One hundred and ninety four pages written and drawn in twenty six days twenty two hours and forty five minutes. That’s how much we did whilst in hospital.
It was a long admission – nearly a whole month away from home. I don’t regret the admission. I was terrified beforehand, and unsettled for the first few days, but once we settled it was okay. The routine and structure of the inpatient program were helpful.
The most helpful thing though? Working with my psychiatrist. Parts who’d never had much chance to say anything had the opportunity to talk about things that happened to them. Shame, disgust, and pain were gently unpacked, talked about, and put away again.
There’s plenty more for us to work on. Not everyone was able, or had the opportunity to talk. There are still many issues within our system. Unhealthy behaviours and unhelpful coping mechanisms are still there. We’re a work in progress.
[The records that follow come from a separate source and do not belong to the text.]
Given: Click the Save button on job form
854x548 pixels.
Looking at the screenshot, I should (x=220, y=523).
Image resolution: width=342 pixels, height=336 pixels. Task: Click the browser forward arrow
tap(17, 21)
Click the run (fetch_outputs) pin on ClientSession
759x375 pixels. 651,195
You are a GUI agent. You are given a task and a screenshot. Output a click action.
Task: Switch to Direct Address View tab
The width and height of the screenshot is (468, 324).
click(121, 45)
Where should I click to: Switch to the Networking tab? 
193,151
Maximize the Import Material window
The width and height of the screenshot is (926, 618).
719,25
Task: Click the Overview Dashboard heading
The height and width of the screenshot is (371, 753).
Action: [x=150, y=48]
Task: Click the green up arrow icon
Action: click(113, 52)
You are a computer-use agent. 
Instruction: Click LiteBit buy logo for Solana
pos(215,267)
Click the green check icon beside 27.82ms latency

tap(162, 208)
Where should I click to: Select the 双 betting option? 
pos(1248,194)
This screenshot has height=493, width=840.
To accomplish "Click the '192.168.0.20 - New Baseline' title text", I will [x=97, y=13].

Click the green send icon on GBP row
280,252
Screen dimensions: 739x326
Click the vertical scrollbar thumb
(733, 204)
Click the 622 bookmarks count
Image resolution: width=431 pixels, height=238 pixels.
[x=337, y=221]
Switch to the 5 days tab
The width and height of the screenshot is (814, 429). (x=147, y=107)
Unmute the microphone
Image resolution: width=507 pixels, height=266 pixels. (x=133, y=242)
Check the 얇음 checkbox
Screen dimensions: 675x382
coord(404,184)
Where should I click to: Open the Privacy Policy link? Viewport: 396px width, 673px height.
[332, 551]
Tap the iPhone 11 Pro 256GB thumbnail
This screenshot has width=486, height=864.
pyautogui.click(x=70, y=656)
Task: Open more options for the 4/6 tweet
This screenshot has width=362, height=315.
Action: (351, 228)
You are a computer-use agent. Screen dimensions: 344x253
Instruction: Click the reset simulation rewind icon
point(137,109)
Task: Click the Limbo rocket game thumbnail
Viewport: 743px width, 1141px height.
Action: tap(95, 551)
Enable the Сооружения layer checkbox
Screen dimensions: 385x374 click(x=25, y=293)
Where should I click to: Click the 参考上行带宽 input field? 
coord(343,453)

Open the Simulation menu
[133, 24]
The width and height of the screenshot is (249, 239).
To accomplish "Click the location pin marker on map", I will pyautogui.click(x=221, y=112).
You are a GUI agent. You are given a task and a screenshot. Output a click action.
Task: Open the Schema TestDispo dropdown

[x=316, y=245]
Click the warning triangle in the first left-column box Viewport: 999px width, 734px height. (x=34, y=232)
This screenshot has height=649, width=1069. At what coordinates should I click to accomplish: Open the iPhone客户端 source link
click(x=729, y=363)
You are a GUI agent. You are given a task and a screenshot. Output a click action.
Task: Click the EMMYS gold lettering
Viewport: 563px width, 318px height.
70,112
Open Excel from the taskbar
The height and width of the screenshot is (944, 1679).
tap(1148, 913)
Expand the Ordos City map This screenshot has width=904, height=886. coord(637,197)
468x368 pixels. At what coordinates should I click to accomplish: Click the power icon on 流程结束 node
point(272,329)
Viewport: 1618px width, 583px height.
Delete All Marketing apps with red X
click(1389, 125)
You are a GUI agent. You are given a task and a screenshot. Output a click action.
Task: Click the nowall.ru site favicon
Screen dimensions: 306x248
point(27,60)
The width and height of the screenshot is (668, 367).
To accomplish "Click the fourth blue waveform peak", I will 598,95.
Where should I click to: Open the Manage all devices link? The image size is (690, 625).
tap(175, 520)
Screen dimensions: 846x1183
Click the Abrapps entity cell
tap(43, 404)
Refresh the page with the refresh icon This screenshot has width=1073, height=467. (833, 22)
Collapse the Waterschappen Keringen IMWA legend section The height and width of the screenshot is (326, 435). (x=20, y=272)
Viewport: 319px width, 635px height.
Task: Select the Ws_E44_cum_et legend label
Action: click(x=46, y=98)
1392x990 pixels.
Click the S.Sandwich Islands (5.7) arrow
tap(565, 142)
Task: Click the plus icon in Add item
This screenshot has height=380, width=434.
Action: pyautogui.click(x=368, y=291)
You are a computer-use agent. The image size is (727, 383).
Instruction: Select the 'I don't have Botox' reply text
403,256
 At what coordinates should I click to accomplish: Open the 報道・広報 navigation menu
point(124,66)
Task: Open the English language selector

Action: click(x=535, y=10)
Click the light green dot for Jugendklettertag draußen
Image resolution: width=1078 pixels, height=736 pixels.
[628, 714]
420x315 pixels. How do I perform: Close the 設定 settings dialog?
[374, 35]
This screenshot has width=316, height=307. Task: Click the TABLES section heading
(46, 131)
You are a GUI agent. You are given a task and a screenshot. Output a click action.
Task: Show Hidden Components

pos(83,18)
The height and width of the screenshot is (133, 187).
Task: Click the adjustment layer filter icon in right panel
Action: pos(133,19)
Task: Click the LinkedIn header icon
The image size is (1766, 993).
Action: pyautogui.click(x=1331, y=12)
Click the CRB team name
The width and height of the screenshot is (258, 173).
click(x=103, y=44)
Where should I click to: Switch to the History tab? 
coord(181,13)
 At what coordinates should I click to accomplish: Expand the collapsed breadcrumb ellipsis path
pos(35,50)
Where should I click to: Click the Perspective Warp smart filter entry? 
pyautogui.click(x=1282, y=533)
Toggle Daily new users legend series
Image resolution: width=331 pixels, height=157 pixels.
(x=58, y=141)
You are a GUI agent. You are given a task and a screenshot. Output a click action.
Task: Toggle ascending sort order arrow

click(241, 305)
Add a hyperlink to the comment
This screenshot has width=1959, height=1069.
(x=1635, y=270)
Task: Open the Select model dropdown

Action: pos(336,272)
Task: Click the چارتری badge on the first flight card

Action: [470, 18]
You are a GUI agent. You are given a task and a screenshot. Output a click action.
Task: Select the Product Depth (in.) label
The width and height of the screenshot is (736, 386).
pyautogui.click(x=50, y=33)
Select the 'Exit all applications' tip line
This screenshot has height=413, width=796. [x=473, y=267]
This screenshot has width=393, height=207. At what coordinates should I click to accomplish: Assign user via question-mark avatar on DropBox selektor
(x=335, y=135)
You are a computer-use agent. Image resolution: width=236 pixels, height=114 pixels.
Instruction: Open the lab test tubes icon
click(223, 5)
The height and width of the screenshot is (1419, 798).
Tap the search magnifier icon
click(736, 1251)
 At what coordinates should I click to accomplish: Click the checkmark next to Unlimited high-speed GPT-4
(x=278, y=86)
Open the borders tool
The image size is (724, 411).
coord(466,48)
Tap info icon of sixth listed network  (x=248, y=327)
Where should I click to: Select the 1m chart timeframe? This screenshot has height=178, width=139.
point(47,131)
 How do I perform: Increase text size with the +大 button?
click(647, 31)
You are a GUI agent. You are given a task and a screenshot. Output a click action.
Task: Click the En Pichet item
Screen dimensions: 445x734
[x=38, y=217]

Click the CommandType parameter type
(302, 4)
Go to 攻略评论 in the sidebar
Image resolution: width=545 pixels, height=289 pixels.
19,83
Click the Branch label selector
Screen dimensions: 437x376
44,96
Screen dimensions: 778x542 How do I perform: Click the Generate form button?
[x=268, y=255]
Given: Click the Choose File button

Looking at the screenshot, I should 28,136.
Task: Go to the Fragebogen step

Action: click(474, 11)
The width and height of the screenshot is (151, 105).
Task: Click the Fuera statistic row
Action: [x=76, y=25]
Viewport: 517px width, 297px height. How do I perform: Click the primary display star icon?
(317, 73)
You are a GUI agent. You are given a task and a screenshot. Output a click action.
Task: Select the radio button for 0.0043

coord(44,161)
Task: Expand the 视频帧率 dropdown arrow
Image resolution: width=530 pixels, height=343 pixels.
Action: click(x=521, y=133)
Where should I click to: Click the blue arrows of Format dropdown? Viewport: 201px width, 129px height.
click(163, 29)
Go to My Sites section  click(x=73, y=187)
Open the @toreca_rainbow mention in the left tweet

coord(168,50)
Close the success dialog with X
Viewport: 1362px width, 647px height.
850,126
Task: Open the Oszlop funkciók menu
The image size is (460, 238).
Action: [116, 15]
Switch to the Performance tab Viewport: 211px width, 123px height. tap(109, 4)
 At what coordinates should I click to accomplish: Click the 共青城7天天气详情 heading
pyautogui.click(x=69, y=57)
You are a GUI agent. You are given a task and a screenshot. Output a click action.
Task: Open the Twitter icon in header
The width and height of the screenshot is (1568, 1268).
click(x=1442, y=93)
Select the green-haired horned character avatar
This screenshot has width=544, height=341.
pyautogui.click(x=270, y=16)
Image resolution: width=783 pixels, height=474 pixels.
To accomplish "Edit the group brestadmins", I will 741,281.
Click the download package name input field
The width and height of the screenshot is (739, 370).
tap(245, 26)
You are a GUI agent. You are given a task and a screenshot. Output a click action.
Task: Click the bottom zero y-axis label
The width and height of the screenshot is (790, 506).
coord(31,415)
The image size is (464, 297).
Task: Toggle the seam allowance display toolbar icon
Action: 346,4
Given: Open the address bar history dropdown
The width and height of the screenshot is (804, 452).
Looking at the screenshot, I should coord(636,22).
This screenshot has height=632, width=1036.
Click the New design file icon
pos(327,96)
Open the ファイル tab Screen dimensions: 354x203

I’m glad to be home. Being home does bring up more issues. At least one part is scared and anxious about leaving the house. I’m yet to discover who that is and work through it. Others are scared by the intense silence of our new house. My own issues with eating are close to the surface, but not yet dangerous, or of serious concern.
I’m also trying to summarise the one hundred and ninety four pages that we wrote and drew in hospital into dot points relevant to each part. It’s slow going. I can’t remember a lot of what was written because I didn’t write it. I’m mostly doing it so our psychologist can see what we worked on, important issues that came up, and anything else. It also means I’m more likely to remember what we worked on.
I can’t begin to explain how much we worked on whilst in hospital. We saw our psychiatrist six days a week. Sundays were, blissfully, therapy free and a chance to relax, and regroup before another big week. We were writing and drawing in any free time we had.
I write to make sense of things. Journalling organises my thoughts and puts things in order. I’ve been journalling for at least twelve years, quite possibly longer. I have journals I wrote as a teenager, and every single journal since then.